» Task prompt
Please repeat each of the records that follow, exactly as written.
━━ Records for the exercise
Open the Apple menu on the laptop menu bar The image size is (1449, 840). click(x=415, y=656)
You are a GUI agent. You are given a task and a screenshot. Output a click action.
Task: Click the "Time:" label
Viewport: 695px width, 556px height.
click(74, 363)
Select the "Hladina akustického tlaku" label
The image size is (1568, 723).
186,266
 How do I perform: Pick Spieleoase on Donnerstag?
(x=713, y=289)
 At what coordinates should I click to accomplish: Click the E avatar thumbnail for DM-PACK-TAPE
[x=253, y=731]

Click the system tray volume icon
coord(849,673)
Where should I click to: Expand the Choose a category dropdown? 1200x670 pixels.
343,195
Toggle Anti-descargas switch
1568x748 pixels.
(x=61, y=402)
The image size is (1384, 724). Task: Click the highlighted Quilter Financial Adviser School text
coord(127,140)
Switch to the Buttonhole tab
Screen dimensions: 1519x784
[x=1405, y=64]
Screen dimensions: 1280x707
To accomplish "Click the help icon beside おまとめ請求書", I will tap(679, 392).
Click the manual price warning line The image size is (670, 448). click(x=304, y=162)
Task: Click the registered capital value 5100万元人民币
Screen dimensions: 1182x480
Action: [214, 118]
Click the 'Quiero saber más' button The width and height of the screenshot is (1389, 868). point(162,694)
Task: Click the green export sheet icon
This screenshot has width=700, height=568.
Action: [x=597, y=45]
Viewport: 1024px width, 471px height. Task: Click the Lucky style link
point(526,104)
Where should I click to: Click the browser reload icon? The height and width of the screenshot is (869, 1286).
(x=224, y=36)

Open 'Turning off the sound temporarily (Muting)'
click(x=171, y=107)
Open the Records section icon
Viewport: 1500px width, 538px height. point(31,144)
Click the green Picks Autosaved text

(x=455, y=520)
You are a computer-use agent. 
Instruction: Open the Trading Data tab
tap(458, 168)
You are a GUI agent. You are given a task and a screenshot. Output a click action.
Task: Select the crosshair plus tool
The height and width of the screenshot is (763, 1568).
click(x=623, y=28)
━━━━
» Task output
Open the Apple menu on the laptop menu bar The image size is (1449, 840). click(x=415, y=656)
You are a GUI agent. You are given a task and a screenshot. Output a click action.
Task: Click the "Time:" label
Viewport: 695px width, 556px height.
click(74, 363)
Select the "Hladina akustického tlaku" label
The image size is (1568, 723).
186,266
 How do I perform: Pick Spieleoase on Donnerstag?
(x=713, y=289)
 At what coordinates should I click to accomplish: Click the E avatar thumbnail for DM-PACK-TAPE
[x=253, y=731]

Click the system tray volume icon
coord(849,673)
Where should I click to: Expand the Choose a category dropdown? 1200x670 pixels.
343,195
Toggle Anti-descargas switch
1568x748 pixels.
(x=61, y=402)
The image size is (1384, 724). Task: Click the highlighted Quilter Financial Adviser School text
coord(127,140)
Switch to the Buttonhole tab
Screen dimensions: 1519x784
[x=1405, y=64]
Screen dimensions: 1280x707
To accomplish "Click the help icon beside おまとめ請求書", I will tap(679, 392).
Click the manual price warning line The image size is (670, 448). click(x=304, y=162)
Task: Click the registered capital value 5100万元人民币
Screen dimensions: 1182x480
Action: [214, 118]
Click the 'Quiero saber más' button The width and height of the screenshot is (1389, 868). point(162,694)
Task: Click the green export sheet icon
This screenshot has width=700, height=568.
Action: [x=597, y=45]
Viewport: 1024px width, 471px height. Task: Click the Lucky style link
point(526,104)
Where should I click to: Click the browser reload icon? The height and width of the screenshot is (869, 1286).
(x=224, y=36)

Open 'Turning off the sound temporarily (Muting)'
click(x=171, y=107)
Open the Records section icon
Viewport: 1500px width, 538px height. point(31,144)
Click the green Picks Autosaved text

(x=455, y=520)
You are a computer-use agent. 
Instruction: Open the Trading Data tab
tap(458, 168)
You are a GUI agent. You are given a task and a screenshot. Output a click action.
Task: Select the crosshair plus tool
The height and width of the screenshot is (763, 1568).
click(x=623, y=28)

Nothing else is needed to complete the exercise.